The Delhi High Court on Monday pulled up the Aam Aadmi Party government for choosing Rapid Antigen Testing, RAT, which has a high rate of false negative results, over the RT/PCR or Reverse Transcription Polymerase Chain Reaction, testing method, reported Live Law. Justices Hima Kohli and Subramonium Prasad made the observations while hearing a writ petition by Rakesh Malhotra seeking directions to the Delhi government to ramp up testing in the national Capital.
The High Court cited the serological survey carried out by the National Centre for Disease Control to question the government’s decision to go with rapid tests. The survey revealed that 23.48% of Delhi residents had antibodies – that is, they may have at some point been exposed to the coronavirus. The survey was conducted between June 27 and July 10, and a total of 21,387 samples were collected from 11 districts to test for antibodies.
In such a scenario how can the Delhi government go with RAT as its frontline test, when its rate of false negatives was very high, the court asked, according to PTI.
The court also pointed out that the Delhi government was conducting only 6,000 RT/PCR tests daily when it has the capacity to carry out 11,000 such tests. The Indian Council of Medical Research recommends the RT/PCR test and never said that it can be replaced with the rapid antigen test, said Nivedita Gupta of the medical research body.

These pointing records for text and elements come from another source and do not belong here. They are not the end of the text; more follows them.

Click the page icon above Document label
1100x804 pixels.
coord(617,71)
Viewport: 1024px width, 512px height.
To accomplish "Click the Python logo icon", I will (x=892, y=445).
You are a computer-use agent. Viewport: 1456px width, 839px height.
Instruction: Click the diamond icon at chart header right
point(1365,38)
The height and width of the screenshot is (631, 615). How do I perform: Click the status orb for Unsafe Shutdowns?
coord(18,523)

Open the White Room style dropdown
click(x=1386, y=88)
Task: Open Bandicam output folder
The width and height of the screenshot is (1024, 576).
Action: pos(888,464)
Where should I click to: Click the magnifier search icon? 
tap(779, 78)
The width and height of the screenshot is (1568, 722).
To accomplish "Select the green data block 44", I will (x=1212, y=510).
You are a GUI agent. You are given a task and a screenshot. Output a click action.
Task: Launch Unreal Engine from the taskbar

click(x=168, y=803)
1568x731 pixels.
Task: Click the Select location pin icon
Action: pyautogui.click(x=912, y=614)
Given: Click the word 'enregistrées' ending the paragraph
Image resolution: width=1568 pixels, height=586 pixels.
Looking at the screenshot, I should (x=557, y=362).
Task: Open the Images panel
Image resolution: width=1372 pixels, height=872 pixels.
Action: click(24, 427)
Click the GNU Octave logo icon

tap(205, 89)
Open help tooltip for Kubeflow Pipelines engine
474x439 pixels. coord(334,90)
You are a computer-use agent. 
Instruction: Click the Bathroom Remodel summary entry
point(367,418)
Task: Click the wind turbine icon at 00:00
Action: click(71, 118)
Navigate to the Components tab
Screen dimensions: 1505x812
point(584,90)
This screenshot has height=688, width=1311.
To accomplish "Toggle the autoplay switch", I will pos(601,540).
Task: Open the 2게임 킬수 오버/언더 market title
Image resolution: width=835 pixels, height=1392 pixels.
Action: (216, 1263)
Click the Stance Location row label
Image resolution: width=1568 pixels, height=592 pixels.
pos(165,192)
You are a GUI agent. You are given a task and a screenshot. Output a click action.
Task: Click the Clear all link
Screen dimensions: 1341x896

The Delhi government’s additional standing counsel, Satyakam, told the bench that the health department was strictly adhering to ICMR guidelines. He added that the Delhi government has included people showing influenza like illness as well as those having severe acute respiratory illness, SARI, in its list high risk group individuals who have to first undergo rapid testing.
But Nivedita Gupta said people suffering from severe acute respiratory illness must be tested directly through RT/PCR.
The court then asked the Delhi government to amend its orders issued on July 5 and July 9 by deleting any reference that SARI patients were required to undergo rapid testing. It also asked the Delhi government to strictly follow the guidelines on Covid-19 testing as issued by the ICMR.
The court’s observations came on a day when Delhi registered 613 new cases and 26 deaths – a significantly low figure. Delhi, which was at one point the worst-affected city in India, now has less than 11,000 active cases.